It looks like the structure has changed slightly since the orinal patch was made.

----------

## tactless

From my experience, it's usually the APIC. They still haven't fixed it... I've just disabled SMP (well, nForce2s only seem to do one CPU...), and it seems that all traces of APIC are gone. The remaining stability issues I attribute to the nVidia GeForce drivers (racer-bin makes the system lock up hard if I kill it violently).
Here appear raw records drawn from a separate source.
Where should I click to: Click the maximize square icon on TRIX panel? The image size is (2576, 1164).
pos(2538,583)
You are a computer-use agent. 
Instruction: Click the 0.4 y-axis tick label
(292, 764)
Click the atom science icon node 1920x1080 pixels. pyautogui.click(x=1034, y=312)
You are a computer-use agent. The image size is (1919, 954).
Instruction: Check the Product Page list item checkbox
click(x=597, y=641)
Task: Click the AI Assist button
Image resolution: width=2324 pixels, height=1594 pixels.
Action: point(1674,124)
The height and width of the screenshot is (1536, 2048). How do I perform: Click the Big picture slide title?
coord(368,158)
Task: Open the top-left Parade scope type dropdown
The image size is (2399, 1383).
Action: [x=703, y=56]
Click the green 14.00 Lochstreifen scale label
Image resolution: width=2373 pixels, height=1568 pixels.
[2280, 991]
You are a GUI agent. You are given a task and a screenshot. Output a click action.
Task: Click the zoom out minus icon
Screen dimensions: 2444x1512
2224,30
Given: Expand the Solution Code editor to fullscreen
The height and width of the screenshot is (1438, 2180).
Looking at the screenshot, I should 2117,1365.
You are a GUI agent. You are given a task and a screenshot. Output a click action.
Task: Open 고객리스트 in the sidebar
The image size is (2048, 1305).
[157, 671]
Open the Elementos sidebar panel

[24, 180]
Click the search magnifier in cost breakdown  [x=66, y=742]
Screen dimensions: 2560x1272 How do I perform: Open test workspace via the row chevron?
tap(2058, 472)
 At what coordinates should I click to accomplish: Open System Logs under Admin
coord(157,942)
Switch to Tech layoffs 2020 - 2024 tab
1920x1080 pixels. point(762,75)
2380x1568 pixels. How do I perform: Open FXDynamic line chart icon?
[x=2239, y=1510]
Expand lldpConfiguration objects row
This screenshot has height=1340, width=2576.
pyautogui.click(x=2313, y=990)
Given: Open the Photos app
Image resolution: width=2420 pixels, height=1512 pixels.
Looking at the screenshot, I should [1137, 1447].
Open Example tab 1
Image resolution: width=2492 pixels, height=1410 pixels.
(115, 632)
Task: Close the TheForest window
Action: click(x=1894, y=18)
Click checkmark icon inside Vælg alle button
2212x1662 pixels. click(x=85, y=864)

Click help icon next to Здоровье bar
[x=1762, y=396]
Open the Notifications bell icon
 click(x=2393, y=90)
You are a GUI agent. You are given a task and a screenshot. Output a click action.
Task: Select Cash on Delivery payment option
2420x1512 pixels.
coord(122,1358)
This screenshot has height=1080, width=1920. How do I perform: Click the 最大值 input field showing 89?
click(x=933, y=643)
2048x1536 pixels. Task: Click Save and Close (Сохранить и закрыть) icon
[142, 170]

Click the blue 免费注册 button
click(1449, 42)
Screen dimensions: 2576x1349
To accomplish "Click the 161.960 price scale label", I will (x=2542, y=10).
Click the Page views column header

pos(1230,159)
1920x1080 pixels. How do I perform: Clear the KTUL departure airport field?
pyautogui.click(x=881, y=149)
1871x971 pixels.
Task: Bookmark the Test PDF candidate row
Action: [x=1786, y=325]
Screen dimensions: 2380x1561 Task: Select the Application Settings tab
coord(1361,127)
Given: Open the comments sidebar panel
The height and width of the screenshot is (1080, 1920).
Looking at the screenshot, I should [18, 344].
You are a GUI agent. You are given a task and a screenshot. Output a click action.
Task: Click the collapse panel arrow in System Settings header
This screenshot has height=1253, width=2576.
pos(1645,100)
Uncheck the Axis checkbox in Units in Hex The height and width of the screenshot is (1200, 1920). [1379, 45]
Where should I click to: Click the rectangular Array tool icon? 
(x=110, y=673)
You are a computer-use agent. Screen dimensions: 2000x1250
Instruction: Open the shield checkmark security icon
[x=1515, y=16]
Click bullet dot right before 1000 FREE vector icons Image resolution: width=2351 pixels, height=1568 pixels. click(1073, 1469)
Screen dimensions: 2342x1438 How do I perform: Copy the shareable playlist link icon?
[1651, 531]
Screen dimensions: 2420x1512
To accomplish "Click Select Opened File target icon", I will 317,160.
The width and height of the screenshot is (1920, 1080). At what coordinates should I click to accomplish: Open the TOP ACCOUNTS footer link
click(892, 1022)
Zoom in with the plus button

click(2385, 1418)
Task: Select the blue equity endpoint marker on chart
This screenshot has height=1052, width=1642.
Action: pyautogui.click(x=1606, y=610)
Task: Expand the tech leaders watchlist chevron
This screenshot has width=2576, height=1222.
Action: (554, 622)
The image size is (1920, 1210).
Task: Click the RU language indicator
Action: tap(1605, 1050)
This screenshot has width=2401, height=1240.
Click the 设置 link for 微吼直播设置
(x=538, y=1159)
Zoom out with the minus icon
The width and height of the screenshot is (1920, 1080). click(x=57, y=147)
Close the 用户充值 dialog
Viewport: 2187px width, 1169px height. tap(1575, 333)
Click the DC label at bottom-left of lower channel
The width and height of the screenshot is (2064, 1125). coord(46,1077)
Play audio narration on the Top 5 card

Do I want APIC for any reason other than SMP?

----------

## cbradney

Keep up with lkml.. Ross Dicksons patches (mentioned above) do the job. I have perfect stability here for days and days and days on my A7N8X deluxe.

----------

## Tripnotik

Well, that patch saved my life  :Very Happy: 

I don't have any hang ups now that I used it on my 2.6.4-mm2 kernel ...

Thank you for mentionning it on this list, I was about to give up linux for a while since I never found a solution before this. 

Cheers, keep up the good work

----------

## mrhodes

Hi 

I tried to apply this patch on 2.6.5 mm-sources and it says that hunk#2 failed...

hunk one worked fine though, I guess...

Is this a problem?

----------

## cz-

mrhodes, they have changed the layout slighly, check out the patch by DooBeDooBeDo above.

----------